Faced with the choice of quick, cheap, simple bilaterals offered by domestic banks or the more complicated and expensive syndicated facilities available internationally, it is no surprise that most Latin American borrowers elected to secure their funding in their home markets last year. Danielle Robinson reports on the consequences for the dollar market — and the reaction from the New York-based syndicate teams chasing the mandates.
“Thanks, but no thanks,” was the response US and European banks received more often than they liked in 2003 when they went knocking on Brazilian and Mexican corporates’ doors to offer syndicated loans.
In an ironic turn of events, international banks, so quick to pull trade lines to Brazil in tough times, found their syndicated loan product struggling to compete with the more popular, better priced bilateral loans that Brazilian banks were offering their corporate clients.

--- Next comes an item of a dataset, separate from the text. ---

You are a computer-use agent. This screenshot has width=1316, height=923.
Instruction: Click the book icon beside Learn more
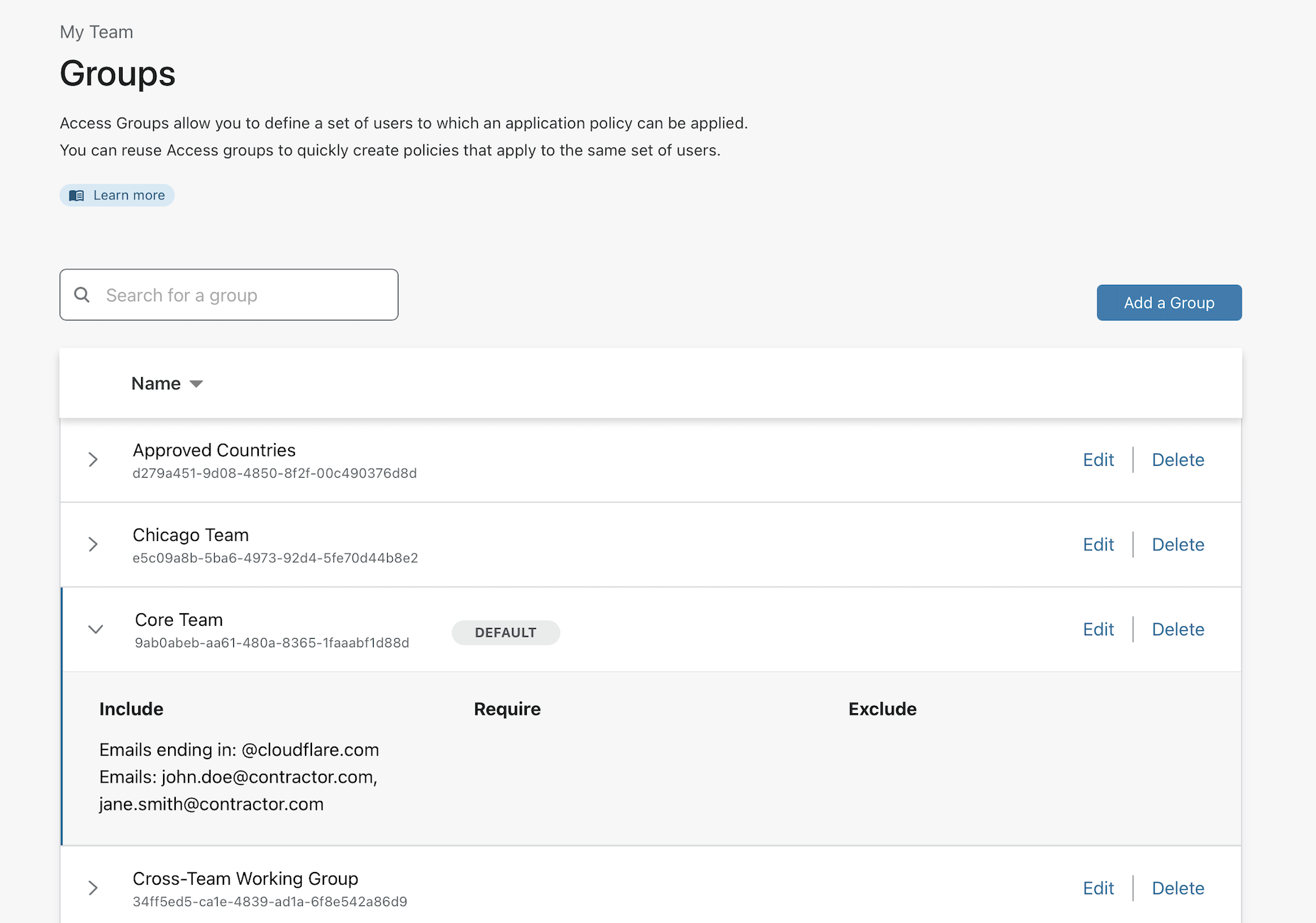pyautogui.click(x=77, y=196)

And in Mexico, the domestic bond and loan markets in pesos reached such depths last year that a substantial amount of potential business for the US loan market was taken locally.
The result was a disappointing year for bankers managing Latin American loan syndicates outside the region.

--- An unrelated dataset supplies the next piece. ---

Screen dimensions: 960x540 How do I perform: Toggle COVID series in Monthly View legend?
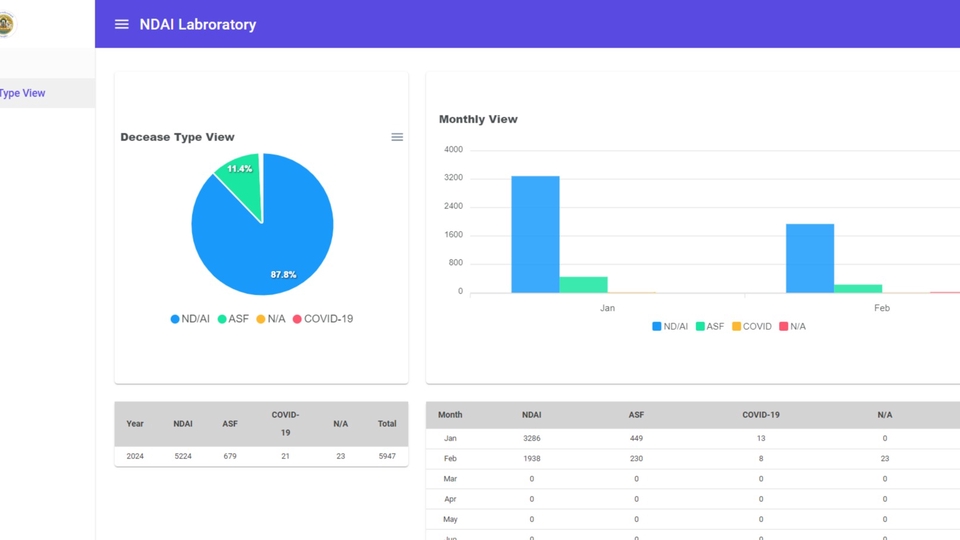click(752, 326)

In a year when they had hoped to see a resurgence of business as Brazil came back to the markets, deal volume barely reached above 2002’s numbers. Bankers estimate that about $21bn was lent in 2003, compared with about $20.4bn in 2002 and $40.2bn in 2001.
The situation looks worse when restructurings are taken out of the equation. “The volume of new deals, excluding restructurings, was substantially lower than in previous years,” says Juan Martin, Latin American loan syndication manager at ABN Amro in New York.
The year began with banks still reluctant to re-open their books to Brazilian corporates until the country’s new left wing president, Luiz Inácio Lula da Silva, had demonstrated his resolve to follow market-friendly policies.
At best, only top borrowers like Petrobras could consider accessing the international loan market in the first quarter of the year, and then only for one year on an unsecured basis.
“We syndicated a $150m one year bank loan for Petrobras in March and at the time, finding liquidity for a one year tenor was a challenge,” says Jaime Frontera, head of Latin loan syndicate sales at Barclays Capital in New York. “However, it turned out to be the first unsecured syndication to be successfully placed in the Brazilian loan syndication market since the 2002 crisis.”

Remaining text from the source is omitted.